Pour chacun des thèmes, participants ont énoncés les avantages et les désavantages. Les chercheurs ont réuni les conclusions et les idées principales qui ressortaient fréquemment lors des discussions. Particulièrement, ce qui semblait influencer les décisions des participants quant à l’adhésion à la nouvelle technologie dépendait de plusieurs facteurs à savoir : la perception d’utilité, l’impact des expériences passées, le contexte, la perception de contrôle, l’autonomie et le plaisir perçu. Globalement, les résultats de l’étude ont démontré que les facteurs de l’acceptance et les facteurs EU, tels que l’utilité du produit et la facilité d’utilisation perçue, ont influencé les opinions des participants.

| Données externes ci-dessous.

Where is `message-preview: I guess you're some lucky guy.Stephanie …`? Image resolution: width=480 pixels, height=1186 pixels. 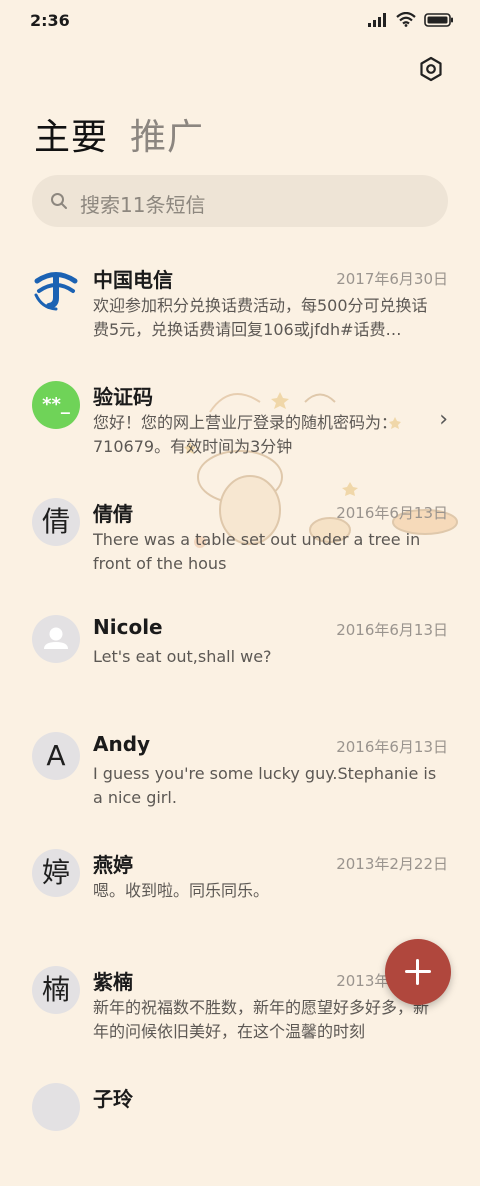
message-preview: I guess you're some lucky guy.Stephanie … is located at coordinates (265, 786).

Toutefois, un autre aspect important ressort des résultats. La notion du contexte est particulièrement importante dans le processus de décisions des participants. Les participants vont considérer leurs histoires passées, l’endroit, le temps et plusieurs autres facteurs subjectifs avant d’agir. Aussi, en ce qui concernait l’adhésion à un réseau social gratuit en échange d’y voir apparaitre des publicités visées, les participants exprimaient une forme de résignation, justifiant que les publicités sont tellement omniprésentes dans leurs vies qu’un ajout supplémentaire n’allait pas faire de différence. Ce principe de fatigue de la vie privée consiste à l’épuisement et même au cynisme des consommateurs relativement à la gestion de la protection de leur vie privée, et a été démontré comme ayant une forte influence sur les comportements des individus (H. Choi, Park and Jung, 2018). Bien que les auteurs affirment la nécessité de poursuivre les études sur le sujet, l’étude illustre que seuls les aspects pragmatiques ne suffisent pas lorsqu’on désire expliquer les compromis en matière de la protection de la vie privée. Les aspects de la perception de contrôle et d’autonomie sont des facteurs frappants en termes d’acceptation des technologies.
L’impact de cet article est important dans la construction de théories de l’acceptance technologique, ainsi qu’au développement d’initiatives de confidentialité centrées sur les utilisateurs.